■ **Activity**
Would you copy out only the lines from the one with "KIKÍ TRAVEL – LUBRIFICANTE EFFETTO" to the end of the records, exactly as they stand?

(Stored dataset items)
┌──
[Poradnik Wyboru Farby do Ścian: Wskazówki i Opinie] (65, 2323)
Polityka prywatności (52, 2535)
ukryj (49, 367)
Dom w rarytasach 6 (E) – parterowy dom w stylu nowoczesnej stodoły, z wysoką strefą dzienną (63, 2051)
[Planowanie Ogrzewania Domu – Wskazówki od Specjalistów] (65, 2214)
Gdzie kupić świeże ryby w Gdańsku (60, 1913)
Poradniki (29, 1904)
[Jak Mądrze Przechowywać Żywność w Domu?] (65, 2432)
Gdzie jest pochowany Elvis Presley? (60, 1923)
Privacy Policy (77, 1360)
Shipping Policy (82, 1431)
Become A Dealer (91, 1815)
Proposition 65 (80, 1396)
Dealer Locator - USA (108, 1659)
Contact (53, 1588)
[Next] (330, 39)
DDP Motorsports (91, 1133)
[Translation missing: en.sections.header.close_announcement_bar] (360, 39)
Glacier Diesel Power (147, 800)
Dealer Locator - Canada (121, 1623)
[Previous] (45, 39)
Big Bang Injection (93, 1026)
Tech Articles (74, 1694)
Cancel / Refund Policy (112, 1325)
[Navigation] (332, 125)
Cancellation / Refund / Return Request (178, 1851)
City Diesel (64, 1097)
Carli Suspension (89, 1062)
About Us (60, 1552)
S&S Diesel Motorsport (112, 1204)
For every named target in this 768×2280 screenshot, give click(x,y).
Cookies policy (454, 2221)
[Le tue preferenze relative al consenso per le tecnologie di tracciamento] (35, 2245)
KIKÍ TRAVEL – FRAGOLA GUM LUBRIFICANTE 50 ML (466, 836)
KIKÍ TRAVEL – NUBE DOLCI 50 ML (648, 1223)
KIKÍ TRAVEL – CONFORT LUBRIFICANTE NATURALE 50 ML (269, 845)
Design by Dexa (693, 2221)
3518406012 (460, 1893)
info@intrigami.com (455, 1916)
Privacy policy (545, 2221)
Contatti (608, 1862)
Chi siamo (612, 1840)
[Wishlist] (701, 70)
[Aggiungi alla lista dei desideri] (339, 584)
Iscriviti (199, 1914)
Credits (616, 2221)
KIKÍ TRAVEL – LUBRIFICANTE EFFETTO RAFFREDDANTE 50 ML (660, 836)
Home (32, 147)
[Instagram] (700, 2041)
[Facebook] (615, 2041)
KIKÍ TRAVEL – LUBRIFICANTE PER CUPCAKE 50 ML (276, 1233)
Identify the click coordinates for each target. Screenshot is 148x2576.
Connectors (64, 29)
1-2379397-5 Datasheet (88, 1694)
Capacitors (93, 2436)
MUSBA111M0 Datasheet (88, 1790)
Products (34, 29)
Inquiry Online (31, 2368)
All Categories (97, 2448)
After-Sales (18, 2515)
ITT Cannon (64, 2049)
└──
■ **Response to the exercise**
KIKÍ TRAVEL – LUBRIFICANTE EFFETTO RAFFREDDANTE 50 ML (660, 836)
Home (32, 147)
[Instagram] (700, 2041)
[Facebook] (615, 2041)
KIKÍ TRAVEL – LUBRIFICANTE PER CUPCAKE 50 ML (276, 1233)
Identify the click coordinates for each target. Screenshot is 148x2576.
Connectors (64, 29)
1-2379397-5 Datasheet (88, 1694)
Capacitors (93, 2436)
MUSBA111M0 Datasheet (88, 1790)
Products (34, 29)
Inquiry Online (31, 2368)
All Categories (97, 2448)
After-Sales (18, 2515)
ITT Cannon (64, 2049)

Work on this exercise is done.